By Richie Unterberger

Most pop-rock albums of the early 1960s were not conceived of as long-playing recordings, instead throwing on a hit or two with a bunch of quickly recorded filler. But while several of the songs on Presenting Dionne Warwick did show up on her early singles, her debut LP was anything but a padded affair. In addition to featuring her first hit single, "Don't Make Me Over," it contained no less than eight other compositions by the hallowed songwriting team that would supply most of her 1960s chart 45s, Burt Bacharach and Hal David. And though "Don't Make Me Over" would be the only high-charting entry in the Billboard singles charts, a couple of the other songs would become hits in the hands of other artists, though Warwick's interpretations remain first-class.

    Like so many 1960s soul artists, Warwick started as a gospel singer (then known as Dionne Warrick), forming the Gospelaires with her sister Dee Dee (who would herself make some fine soul-pop records in the 1960s and 1970s) and Cissy Houston (who'd make her own share of fine records both as a member of the Sweet Inspirations and as a solo vocalist). By the early '60s, the three were often singing backup vocals on New York sessions. At a mid-1961 date at which the Drifters cut "Mexican Divorce," co-written by Bacharach with Bob Hilliard, Warwick caught Bacharach's attention. Shortly afterward, she auditioned for Bacharach and David in their office.

    "After two or three songs," remembered David in his book What the World Needs Now and Other Love Lyrics, "Burt and I were impressed. We told her that the next time we wrote a song that was right for her we would ask her to make the 'demo.'" Added Bacharach in Joe Smith's Off the Record: An Oral History of Popular Music, "She contacted us a little later on about maybe coming in and doing some demos for us. We said OK, we did the work, and the demos sounded great. We played them for Florence Greenberg at Scepter Records, and she said, 'Why don't you produce her.'"

    Some confusion exists over which of her demos was the one that lifted her from the world of session work to a career as a featured recording artist. It's been variously reported that Bacharach and David played versions of Dionne doing "It's Love That Really Counts" (released on a 1962 single by the Shirelles), "Make It Easy on Yourself" (a 1962 hit for Jerry Butler), or "Don't Make Me Over" to Florence Greenberg. Whatever the song was, it was agreed that Greenberg hated it. "When we brought the record into Florence's office and she heard it, she cried, and not because she loved the record," Bacharach told Joe Smith in Off the Record. "Florence cried because of how much she didn't like it. The record we're talking about, by the way, was 'Don't Make Me Over.'" Another version of the story is that the song Greenberg hated was actually "It's Love That Really Counts" or "Make It Easy on Yourself," but that she was impressed enough with Warwick's vocals to give Bacharach-David the go-ahead to do a record with her, which would jibe with Bacharach's recollection of Greenberg asking them to produce Dionne after hearing some demos.

    Whatever the case, it was "Don't Make Me Over" that Warwick would release as her debut single, the title phrase coming from the singer herself. "I felt Burt and Hal had given my songs away and they felt they hadn't and that maybe I was being a bit unreasonable," she told Discoveries. "Well, one word led to another...and finally I said, 'Don't make me over, man!' and I walked out. About a week later I walked back in. The mad was gone—and they had written 'Don't Make Me Over.'" And when her name was misprinted on the label of the 45, Dionne Warrick became Dionne Warwick.

- [Source data]
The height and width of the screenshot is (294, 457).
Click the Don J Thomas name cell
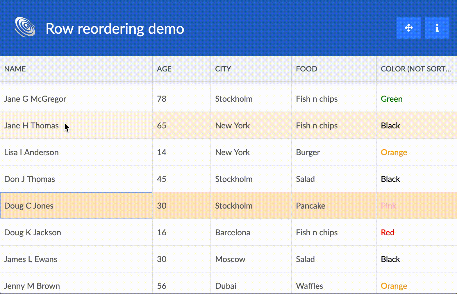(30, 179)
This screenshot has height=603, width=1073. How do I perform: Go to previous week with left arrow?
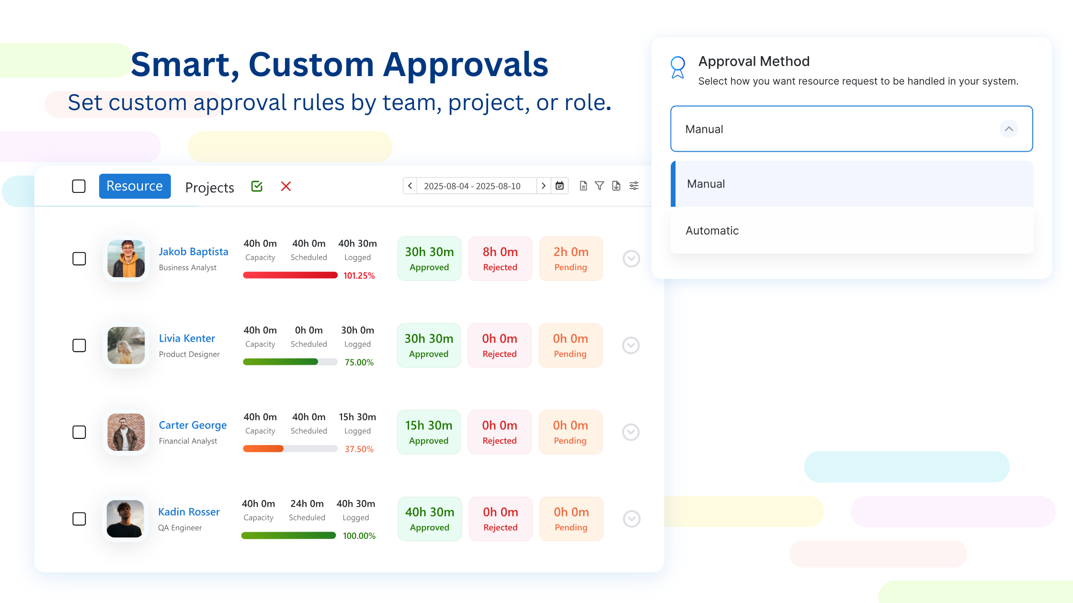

- [Stated goal]
Please print the passage about Dionne Warwick's debut album word for word, from "By Richie Unterberger" up to and including "interpretations remain first-class.".

- [Answer]
By Richie Unterberger

Most pop-rock albums of the early 1960s were not conceived of as long-playing recordings, instead throwing on a hit or two with a bunch of quickly recorded filler. But while several of the songs on Presenting Dionne Warwick did show up on her early singles, her debut LP was anything but a padded affair. In addition to featuring her first hit single, "Don't Make Me Over," it contained no less than eight other compositions by the hallowed songwriting team that would supply most of her 1960s chart 45s, Burt Bacharach and Hal David. And though "Don't Make Me Over" would be the only high-charting entry in the Billboard singles charts, a couple of the other songs would become hits in the hands of other artists, though Warwick's interpretations remain first-class.